Score matching of Aapo Hyvärinen
Introduction
Aim
Here we revisit the original score-matching method of Aapo Hyvärinen (2005) and apply it to fit a normal distribution to a sample of a univariate random variable just for illustrative purposes.
Motivation
The motivation is to revisit the original idea of Aapo Hyvärinen (2005), as a first step towards building a solid background on score-matching diffusion.
Background
Generative score-matching diffusion methods use Langevin dynamics to draw samples from a modeled score function. It rests on the idea of Aapo Hyvärinen (2005) that one can directly fit the score function from the sample data, using a suitable implicit score matching loss function not depending on the unknown score function of the random variable. This loss function is obtained by a simple integration by parts on the explicit score matching objective function given by the expected square distance between the score of the model and score of the unknown target distribution, also known as the Fisher divergence. The integration by parts separates the dependence on the unknown target score function from the parameters of the model, so the fitting process (minimization over the parameters of the model) does not depend on the unknown distribution.

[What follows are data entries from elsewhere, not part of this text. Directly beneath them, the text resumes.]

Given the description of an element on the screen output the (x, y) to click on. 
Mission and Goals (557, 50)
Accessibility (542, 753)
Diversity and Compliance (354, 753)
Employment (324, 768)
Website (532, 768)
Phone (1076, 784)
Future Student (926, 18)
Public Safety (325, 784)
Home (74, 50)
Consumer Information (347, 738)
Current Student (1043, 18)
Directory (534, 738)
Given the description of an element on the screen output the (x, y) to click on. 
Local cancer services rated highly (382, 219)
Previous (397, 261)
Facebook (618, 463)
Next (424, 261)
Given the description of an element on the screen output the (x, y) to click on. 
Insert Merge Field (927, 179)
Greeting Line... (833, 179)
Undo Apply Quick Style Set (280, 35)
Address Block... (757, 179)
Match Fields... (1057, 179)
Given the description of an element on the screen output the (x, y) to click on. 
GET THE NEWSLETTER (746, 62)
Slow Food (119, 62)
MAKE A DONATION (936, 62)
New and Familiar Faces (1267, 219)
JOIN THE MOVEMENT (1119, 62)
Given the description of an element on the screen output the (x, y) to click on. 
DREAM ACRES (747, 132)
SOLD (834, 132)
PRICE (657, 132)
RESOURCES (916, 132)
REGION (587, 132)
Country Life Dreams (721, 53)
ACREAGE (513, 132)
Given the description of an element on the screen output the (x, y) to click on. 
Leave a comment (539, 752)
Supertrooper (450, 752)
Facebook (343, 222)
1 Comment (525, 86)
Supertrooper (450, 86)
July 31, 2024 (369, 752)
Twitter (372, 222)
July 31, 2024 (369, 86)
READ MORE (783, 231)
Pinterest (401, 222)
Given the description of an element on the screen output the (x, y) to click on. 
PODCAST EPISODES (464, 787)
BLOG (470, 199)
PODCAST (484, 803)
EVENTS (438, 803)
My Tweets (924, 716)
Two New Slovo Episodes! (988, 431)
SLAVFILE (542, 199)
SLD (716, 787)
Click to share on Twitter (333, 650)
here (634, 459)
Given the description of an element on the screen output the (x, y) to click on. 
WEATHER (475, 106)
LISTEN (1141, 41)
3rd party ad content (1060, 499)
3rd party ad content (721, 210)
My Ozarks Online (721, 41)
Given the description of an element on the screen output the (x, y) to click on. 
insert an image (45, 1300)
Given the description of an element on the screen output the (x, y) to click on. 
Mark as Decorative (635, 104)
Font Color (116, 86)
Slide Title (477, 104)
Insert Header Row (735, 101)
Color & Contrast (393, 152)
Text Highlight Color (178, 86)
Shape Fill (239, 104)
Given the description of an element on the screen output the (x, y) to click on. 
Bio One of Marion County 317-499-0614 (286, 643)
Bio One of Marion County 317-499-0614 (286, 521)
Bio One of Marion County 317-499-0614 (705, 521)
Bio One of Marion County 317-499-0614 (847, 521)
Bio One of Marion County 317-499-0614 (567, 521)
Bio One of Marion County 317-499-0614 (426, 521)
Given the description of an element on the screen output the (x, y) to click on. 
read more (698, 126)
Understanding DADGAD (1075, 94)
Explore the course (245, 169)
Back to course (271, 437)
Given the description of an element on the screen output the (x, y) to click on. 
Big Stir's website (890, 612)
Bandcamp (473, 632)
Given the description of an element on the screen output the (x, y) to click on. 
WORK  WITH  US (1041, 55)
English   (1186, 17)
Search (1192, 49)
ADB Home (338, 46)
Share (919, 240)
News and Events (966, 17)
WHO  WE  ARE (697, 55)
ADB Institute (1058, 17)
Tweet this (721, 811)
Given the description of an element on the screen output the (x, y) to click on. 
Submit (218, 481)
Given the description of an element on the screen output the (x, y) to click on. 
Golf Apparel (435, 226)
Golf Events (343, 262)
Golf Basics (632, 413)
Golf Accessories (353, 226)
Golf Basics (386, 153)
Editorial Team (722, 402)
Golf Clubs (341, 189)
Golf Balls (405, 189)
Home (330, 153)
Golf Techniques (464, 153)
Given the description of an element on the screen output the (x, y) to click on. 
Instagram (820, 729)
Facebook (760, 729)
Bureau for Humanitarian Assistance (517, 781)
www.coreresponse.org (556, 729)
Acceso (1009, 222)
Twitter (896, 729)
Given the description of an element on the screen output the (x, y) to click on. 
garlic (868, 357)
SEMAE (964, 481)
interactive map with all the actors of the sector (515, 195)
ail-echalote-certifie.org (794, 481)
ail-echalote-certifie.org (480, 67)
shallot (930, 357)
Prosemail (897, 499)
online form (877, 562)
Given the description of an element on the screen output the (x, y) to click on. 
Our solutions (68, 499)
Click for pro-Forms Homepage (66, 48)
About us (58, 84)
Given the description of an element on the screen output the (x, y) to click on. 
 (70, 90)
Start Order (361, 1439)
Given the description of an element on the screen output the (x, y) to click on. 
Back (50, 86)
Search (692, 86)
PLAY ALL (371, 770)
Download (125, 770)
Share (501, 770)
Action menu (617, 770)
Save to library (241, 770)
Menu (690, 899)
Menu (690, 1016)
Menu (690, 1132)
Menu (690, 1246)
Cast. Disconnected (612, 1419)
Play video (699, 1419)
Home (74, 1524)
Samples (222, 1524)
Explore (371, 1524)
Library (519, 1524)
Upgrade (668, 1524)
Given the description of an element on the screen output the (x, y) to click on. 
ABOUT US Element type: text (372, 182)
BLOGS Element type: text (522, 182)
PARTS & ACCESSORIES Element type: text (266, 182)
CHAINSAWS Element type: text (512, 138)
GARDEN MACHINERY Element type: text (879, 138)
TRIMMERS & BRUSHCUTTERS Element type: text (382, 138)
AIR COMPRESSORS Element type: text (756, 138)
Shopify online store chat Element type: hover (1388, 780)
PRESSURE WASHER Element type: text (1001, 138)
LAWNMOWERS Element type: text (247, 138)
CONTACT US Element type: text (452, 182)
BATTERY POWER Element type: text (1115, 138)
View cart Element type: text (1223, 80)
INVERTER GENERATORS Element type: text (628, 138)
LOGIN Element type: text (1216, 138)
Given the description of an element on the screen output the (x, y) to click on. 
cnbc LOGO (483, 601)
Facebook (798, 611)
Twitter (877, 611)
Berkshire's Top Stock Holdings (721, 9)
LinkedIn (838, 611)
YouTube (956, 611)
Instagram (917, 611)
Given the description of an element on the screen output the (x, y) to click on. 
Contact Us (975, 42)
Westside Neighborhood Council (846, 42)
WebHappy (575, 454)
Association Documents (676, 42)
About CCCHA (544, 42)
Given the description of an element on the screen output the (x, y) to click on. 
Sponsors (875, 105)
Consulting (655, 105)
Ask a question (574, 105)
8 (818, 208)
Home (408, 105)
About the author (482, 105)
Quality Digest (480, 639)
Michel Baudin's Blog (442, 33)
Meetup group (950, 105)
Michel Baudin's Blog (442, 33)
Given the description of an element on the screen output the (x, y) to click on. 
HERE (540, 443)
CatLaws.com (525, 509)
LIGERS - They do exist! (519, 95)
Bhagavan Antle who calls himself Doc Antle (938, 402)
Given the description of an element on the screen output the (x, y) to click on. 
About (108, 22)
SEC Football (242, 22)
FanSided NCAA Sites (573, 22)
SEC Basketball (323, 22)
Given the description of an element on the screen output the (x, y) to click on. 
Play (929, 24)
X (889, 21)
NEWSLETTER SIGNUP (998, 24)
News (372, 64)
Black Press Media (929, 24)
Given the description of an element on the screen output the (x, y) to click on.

It is worth noticing, in light of the main objective of score-matching diffusion, that the original work of Aapo Hyvärinen (2005) has no diffusion. It is a direct modeling of the score function in the original probability space. But this is a fundamental work.
We also mention that the work of Aapo Hyvärinen (2005) uses the modified loss function to fit some very specific predefined models. There are three examples. In these examples, the gradient of the model can be computed somewhat more explicitly. There is no artificial neural network involved and no need for automatic differention (AD) (those were proposed in subsequent works, as we will see).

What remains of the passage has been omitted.